Le résultat contraste avec RackaRacka, la populaire chaîne YouTube qui a rendu les frangins célèbres. Le ton est plus sombre et les thèmes, d’une étonnante maturité.

Consultez la chaîne YouTube des frères Philippou

« Ce qu’on regarde est très différent de ce qu’on fait sur YouTube », révèle Michael Philippou, qui adore The Exorcist et Onibaba, et qui s’est inspiré pour l’occasion du mélange de genres qu’offrait Bong Joon-ho sur Memories of Murder. « On aime le drame, les histoires fortes et les personnages développés. Je ne pouvais m’exprimer personnellement sur ma chaîne, car je craignais de faire peur à mes fans. »

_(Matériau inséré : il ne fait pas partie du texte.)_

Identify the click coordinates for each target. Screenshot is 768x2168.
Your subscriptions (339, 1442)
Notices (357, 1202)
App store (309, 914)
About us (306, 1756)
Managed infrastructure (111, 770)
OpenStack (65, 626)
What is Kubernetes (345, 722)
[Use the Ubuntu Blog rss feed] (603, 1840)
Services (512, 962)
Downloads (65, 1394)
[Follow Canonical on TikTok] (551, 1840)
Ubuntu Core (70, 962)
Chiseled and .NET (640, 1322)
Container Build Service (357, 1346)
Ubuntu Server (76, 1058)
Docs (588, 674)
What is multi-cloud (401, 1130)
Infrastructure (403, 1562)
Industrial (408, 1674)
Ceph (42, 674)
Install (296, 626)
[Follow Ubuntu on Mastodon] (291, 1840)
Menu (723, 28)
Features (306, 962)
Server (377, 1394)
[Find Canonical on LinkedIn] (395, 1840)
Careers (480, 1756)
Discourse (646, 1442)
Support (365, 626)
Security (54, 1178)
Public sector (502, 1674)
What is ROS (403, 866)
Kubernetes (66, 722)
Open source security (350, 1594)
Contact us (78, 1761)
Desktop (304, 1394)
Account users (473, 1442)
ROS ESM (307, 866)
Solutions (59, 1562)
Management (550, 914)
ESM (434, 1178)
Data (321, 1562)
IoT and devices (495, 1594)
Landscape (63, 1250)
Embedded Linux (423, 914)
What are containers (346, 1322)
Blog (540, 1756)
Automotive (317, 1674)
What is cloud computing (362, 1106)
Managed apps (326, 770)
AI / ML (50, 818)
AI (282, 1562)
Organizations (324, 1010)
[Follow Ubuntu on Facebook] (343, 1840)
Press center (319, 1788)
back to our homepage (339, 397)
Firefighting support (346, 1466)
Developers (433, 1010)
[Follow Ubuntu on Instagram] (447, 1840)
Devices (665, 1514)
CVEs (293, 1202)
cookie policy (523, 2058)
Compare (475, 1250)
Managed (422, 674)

PHOTO MICHAEL BUCKNER, DEADLINE, FOURNIE PAR A24 FILMS

Danny et Michael Philippou

Ce ne sont pourtant pas eux qui ont d’abord été effrayés par ce projet. À l’origine, Talk to Me devait être produit par un studio hollywoodien et mettre en scène une actrice réputée.

« Mais nous recevions des notes d’eux et nous commencions à craindre le pire, se rappelle Michael Philippou. Et il y a toutes ces histoires qu’on a entendues de réalisateurs qui se sont fait avoir. Je ne sais pas si c’est ce qui allait arriver, mais nous ne voulions pas courir de risque. Nous nous soucions de chaque moment du film, de chaque image. Nous ne voulions surtout pas perdre le contrôle créatif. »

Célébrer l’intégrité

Le long métrage a donc été créé de façon indépendante, en toute liberté, avec un soin particulier apporté aux effets visuels pratiques. La grande violence est au service du propos, les moments malsains se succèdent et il n’y a rien pour altérer la vision du duo.

« Le travail de Jennifer Kent [réalisatrice australienne] nous a influencés, admet Michael Philippou, qui a œuvré avec son frère sur son saisissant long métrage The Babadook. C’est la première fois qu’on voyait un cinéaste se soucier réellement de ce qu’il faisait. Rien ni personne ne pouvait la détourner de ce qu’elle voulait. Cela nous a beaucoup inspirés. »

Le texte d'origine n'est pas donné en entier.